Down to the last character, transcribe every record.

[Saved entries]
-- Opening Marker --

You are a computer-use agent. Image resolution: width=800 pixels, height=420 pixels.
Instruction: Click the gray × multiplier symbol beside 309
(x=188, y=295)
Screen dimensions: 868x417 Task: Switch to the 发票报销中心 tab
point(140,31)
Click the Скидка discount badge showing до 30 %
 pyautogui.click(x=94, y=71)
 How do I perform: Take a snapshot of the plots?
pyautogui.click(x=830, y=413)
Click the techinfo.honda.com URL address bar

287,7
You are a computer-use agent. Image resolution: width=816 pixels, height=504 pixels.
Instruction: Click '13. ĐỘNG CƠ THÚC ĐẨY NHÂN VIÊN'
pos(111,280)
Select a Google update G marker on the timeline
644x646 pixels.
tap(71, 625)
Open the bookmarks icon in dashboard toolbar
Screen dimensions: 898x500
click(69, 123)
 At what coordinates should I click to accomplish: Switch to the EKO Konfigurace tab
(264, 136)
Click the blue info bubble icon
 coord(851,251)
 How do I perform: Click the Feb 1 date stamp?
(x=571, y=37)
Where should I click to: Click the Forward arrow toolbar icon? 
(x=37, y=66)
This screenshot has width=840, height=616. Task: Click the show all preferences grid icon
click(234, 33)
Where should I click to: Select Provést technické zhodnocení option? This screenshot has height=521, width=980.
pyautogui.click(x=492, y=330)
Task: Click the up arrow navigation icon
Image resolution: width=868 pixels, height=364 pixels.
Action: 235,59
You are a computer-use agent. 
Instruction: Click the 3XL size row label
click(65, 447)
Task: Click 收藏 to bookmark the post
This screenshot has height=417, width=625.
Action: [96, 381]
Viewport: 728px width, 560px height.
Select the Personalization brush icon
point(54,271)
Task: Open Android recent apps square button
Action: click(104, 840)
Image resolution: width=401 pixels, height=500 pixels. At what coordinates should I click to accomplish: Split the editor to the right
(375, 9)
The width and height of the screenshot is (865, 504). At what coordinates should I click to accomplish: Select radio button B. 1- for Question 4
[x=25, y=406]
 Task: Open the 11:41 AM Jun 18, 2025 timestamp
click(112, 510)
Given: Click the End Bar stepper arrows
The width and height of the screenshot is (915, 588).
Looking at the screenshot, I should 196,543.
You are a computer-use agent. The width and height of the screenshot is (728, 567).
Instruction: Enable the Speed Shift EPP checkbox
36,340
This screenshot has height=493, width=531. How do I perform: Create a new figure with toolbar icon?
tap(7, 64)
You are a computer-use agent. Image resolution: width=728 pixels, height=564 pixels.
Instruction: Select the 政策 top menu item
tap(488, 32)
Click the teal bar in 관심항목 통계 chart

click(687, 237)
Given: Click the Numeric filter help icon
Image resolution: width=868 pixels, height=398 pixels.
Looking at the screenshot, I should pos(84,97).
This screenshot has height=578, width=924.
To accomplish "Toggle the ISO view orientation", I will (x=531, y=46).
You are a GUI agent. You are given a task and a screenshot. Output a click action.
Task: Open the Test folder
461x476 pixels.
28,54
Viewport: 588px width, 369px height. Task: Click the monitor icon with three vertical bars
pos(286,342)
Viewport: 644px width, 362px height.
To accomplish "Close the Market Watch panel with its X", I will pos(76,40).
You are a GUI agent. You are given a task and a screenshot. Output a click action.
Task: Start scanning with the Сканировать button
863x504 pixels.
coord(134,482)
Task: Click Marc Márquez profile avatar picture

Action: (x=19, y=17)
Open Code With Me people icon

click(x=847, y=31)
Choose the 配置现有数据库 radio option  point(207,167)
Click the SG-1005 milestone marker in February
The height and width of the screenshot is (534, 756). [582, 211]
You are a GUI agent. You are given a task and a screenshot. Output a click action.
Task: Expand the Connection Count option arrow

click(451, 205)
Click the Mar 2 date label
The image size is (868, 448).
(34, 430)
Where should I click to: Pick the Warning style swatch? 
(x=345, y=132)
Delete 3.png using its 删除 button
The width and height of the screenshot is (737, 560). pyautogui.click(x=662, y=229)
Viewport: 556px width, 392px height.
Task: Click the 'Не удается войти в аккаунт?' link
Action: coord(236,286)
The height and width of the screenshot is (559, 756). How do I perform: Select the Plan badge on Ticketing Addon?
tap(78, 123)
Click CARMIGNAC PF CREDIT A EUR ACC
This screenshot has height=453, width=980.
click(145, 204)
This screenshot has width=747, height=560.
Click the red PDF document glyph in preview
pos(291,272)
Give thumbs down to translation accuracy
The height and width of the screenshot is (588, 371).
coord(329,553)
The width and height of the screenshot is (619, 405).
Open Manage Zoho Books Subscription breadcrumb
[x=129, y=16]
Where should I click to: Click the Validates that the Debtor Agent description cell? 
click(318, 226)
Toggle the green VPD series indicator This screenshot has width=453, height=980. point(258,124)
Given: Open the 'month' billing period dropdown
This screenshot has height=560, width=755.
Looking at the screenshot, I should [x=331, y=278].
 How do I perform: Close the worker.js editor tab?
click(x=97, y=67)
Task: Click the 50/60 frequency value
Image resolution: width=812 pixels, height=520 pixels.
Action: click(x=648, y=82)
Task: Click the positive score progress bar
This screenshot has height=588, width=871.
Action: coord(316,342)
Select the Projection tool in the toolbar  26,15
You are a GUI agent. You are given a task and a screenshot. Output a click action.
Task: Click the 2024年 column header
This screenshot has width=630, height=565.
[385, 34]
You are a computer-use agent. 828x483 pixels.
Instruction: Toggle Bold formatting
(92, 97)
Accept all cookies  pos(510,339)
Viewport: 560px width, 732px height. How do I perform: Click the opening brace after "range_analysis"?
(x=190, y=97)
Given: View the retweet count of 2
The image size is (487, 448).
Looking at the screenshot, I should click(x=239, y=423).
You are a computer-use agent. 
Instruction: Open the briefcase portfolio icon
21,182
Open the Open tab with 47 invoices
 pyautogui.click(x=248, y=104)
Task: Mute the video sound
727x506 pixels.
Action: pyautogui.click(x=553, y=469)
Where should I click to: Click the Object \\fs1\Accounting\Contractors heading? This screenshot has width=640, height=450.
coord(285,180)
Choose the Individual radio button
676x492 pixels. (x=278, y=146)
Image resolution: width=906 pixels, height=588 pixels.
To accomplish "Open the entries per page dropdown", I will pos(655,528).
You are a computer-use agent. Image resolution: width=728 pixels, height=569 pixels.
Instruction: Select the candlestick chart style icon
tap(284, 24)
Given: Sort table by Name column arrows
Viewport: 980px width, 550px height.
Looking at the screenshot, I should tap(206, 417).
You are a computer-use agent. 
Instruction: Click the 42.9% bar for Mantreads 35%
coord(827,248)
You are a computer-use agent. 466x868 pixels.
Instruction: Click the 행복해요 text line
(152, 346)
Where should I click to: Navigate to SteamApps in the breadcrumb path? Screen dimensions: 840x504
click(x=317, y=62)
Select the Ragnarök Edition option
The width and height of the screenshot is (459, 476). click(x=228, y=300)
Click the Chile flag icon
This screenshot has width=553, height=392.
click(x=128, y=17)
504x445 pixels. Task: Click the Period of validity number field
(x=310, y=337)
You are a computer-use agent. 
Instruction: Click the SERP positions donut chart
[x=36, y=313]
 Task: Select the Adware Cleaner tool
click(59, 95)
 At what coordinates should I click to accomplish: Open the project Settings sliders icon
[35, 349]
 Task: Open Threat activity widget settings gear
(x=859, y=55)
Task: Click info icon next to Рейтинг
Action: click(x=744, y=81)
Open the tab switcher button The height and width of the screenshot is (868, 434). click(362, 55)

-- Closing Marker --

Worked solution:
You are a computer-use agent. Image resolution: width=800 pixels, height=420 pixels.
Instruction: Click the gray × multiplier symbol beside 309
(x=188, y=295)
Screen dimensions: 868x417 Task: Switch to the 发票报销中心 tab
point(140,31)
Click the Скидка discount badge showing до 30 %
 pyautogui.click(x=94, y=71)
 How do I perform: Take a snapshot of the plots?
pyautogui.click(x=830, y=413)
Click the techinfo.honda.com URL address bar

287,7
You are a computer-use agent. Image resolution: width=816 pixels, height=504 pixels.
Instruction: Click '13. ĐỘNG CƠ THÚC ĐẨY NHÂN VIÊN'
pos(111,280)
Select a Google update G marker on the timeline
644x646 pixels.
tap(71, 625)
Open the bookmarks icon in dashboard toolbar
Screen dimensions: 898x500
click(69, 123)
 At what coordinates should I click to accomplish: Switch to the EKO Konfigurace tab
(264, 136)
Click the blue info bubble icon
 coord(851,251)
 How do I perform: Click the Feb 1 date stamp?
(x=571, y=37)
Where should I click to: Click the Forward arrow toolbar icon? 
(x=37, y=66)
This screenshot has width=840, height=616. Task: Click the show all preferences grid icon
click(234, 33)
Where should I click to: Select Provést technické zhodnocení option? This screenshot has height=521, width=980.
pyautogui.click(x=492, y=330)
Task: Click the up arrow navigation icon
Image resolution: width=868 pixels, height=364 pixels.
Action: 235,59
You are a computer-use agent. 
Instruction: Click the 3XL size row label
click(65, 447)
Task: Click 收藏 to bookmark the post
This screenshot has height=417, width=625.
Action: [96, 381]
Viewport: 728px width, 560px height.
Select the Personalization brush icon
point(54,271)
Task: Open Android recent apps square button
Action: click(104, 840)
Image resolution: width=401 pixels, height=500 pixels. At what coordinates should I click to accomplish: Split the editor to the right
(375, 9)
The width and height of the screenshot is (865, 504). At what coordinates should I click to accomplish: Select radio button B. 1- for Question 4
[x=25, y=406]
 Task: Open the 11:41 AM Jun 18, 2025 timestamp
click(112, 510)
Given: Click the End Bar stepper arrows
The width and height of the screenshot is (915, 588).
Looking at the screenshot, I should 196,543.
You are a computer-use agent. The width and height of the screenshot is (728, 567).
Instruction: Enable the Speed Shift EPP checkbox
36,340
This screenshot has height=493, width=531. How do I perform: Create a new figure with toolbar icon?
tap(7, 64)
You are a computer-use agent. Image resolution: width=728 pixels, height=564 pixels.
Instruction: Select the 政策 top menu item
tap(488, 32)
Click the teal bar in 관심항목 통계 chart

click(687, 237)
Given: Click the Numeric filter help icon
Image resolution: width=868 pixels, height=398 pixels.
Looking at the screenshot, I should pos(84,97).
This screenshot has height=578, width=924.
To accomplish "Toggle the ISO view orientation", I will (x=531, y=46).
You are a GUI agent. You are given a task and a screenshot. Output a click action.
Task: Open the Test folder
461x476 pixels.
28,54
Viewport: 588px width, 369px height. Task: Click the monitor icon with three vertical bars
pos(286,342)
Viewport: 644px width, 362px height.
To accomplish "Close the Market Watch panel with its X", I will pos(76,40).
You are a GUI agent. You are given a task and a screenshot. Output a click action.
Task: Start scanning with the Сканировать button
863x504 pixels.
coord(134,482)
Task: Click Marc Márquez profile avatar picture

Action: (x=19, y=17)
Open Code With Me people icon

click(x=847, y=31)
Choose the 配置现有数据库 radio option  point(207,167)
Click the SG-1005 milestone marker in February
The height and width of the screenshot is (534, 756). [582, 211]
You are a GUI agent. You are given a task and a screenshot. Output a click action.
Task: Expand the Connection Count option arrow

click(451, 205)
Click the Mar 2 date label
The image size is (868, 448).
(34, 430)
Where should I click to: Pick the Warning style swatch? 
(x=345, y=132)
Delete 3.png using its 删除 button
The width and height of the screenshot is (737, 560). pyautogui.click(x=662, y=229)
Viewport: 556px width, 392px height.
Task: Click the 'Не удается войти в аккаунт?' link
Action: coord(236,286)
The height and width of the screenshot is (559, 756). How do I perform: Select the Plan badge on Ticketing Addon?
tap(78, 123)
Click CARMIGNAC PF CREDIT A EUR ACC
This screenshot has height=453, width=980.
click(145, 204)
This screenshot has width=747, height=560.
Click the red PDF document glyph in preview
pos(291,272)
Give thumbs down to translation accuracy
The height and width of the screenshot is (588, 371).
coord(329,553)
The width and height of the screenshot is (619, 405).
Open Manage Zoho Books Subscription breadcrumb
[x=129, y=16]
Where should I click to: Click the Validates that the Debtor Agent description cell? 
click(318, 226)
Toggle the green VPD series indicator This screenshot has width=453, height=980. point(258,124)
Given: Open the 'month' billing period dropdown
This screenshot has height=560, width=755.
Looking at the screenshot, I should [x=331, y=278].
 How do I perform: Close the worker.js editor tab?
click(x=97, y=67)
Task: Click the 50/60 frequency value
Image resolution: width=812 pixels, height=520 pixels.
Action: click(x=648, y=82)
Task: Click the positive score progress bar
This screenshot has height=588, width=871.
Action: coord(316,342)
Select the Projection tool in the toolbar  26,15
You are a GUI agent. You are given a task and a screenshot. Output a click action.
Task: Click the 2024年 column header
This screenshot has width=630, height=565.
[385, 34]
You are a computer-use agent. 828x483 pixels.
Instruction: Toggle Bold formatting
(92, 97)
Accept all cookies  pos(510,339)
Viewport: 560px width, 732px height. How do I perform: Click the opening brace after "range_analysis"?
(x=190, y=97)
Given: View the retweet count of 2
The image size is (487, 448).
Looking at the screenshot, I should click(x=239, y=423).
You are a computer-use agent. 
Instruction: Open the briefcase portfolio icon
21,182
Open the Open tab with 47 invoices
 pyautogui.click(x=248, y=104)
Task: Mute the video sound
727x506 pixels.
Action: pyautogui.click(x=553, y=469)
Where should I click to: Click the Object \\fs1\Accounting\Contractors heading? This screenshot has width=640, height=450.
coord(285,180)
Choose the Individual radio button
676x492 pixels. (x=278, y=146)
Image resolution: width=906 pixels, height=588 pixels.
To accomplish "Open the entries per page dropdown", I will pos(655,528).
You are a computer-use agent. Image resolution: width=728 pixels, height=569 pixels.
Instruction: Select the candlestick chart style icon
tap(284, 24)
Given: Sort table by Name column arrows
Viewport: 980px width, 550px height.
Looking at the screenshot, I should tap(206, 417).
You are a computer-use agent. 
Instruction: Click the 42.9% bar for Mantreads 35%
coord(827,248)
You are a computer-use agent. 466x868 pixels.
Instruction: Click the 행복해요 text line
(152, 346)
Where should I click to: Navigate to SteamApps in the breadcrumb path? Screen dimensions: 840x504
click(x=317, y=62)
Select the Ragnarök Edition option
The width and height of the screenshot is (459, 476). click(x=228, y=300)
Click the Chile flag icon
This screenshot has width=553, height=392.
click(x=128, y=17)
504x445 pixels. Task: Click the Period of validity number field
(x=310, y=337)
You are a computer-use agent. 
Instruction: Click the SERP positions donut chart
[x=36, y=313]
 Task: Select the Adware Cleaner tool
click(59, 95)
 At what coordinates should I click to accomplish: Open the project Settings sliders icon
[35, 349]
 Task: Open Threat activity widget settings gear
(x=859, y=55)
Task: Click info icon next to Рейтинг
Action: click(x=744, y=81)
Open the tab switcher button The height and width of the screenshot is (868, 434). click(362, 55)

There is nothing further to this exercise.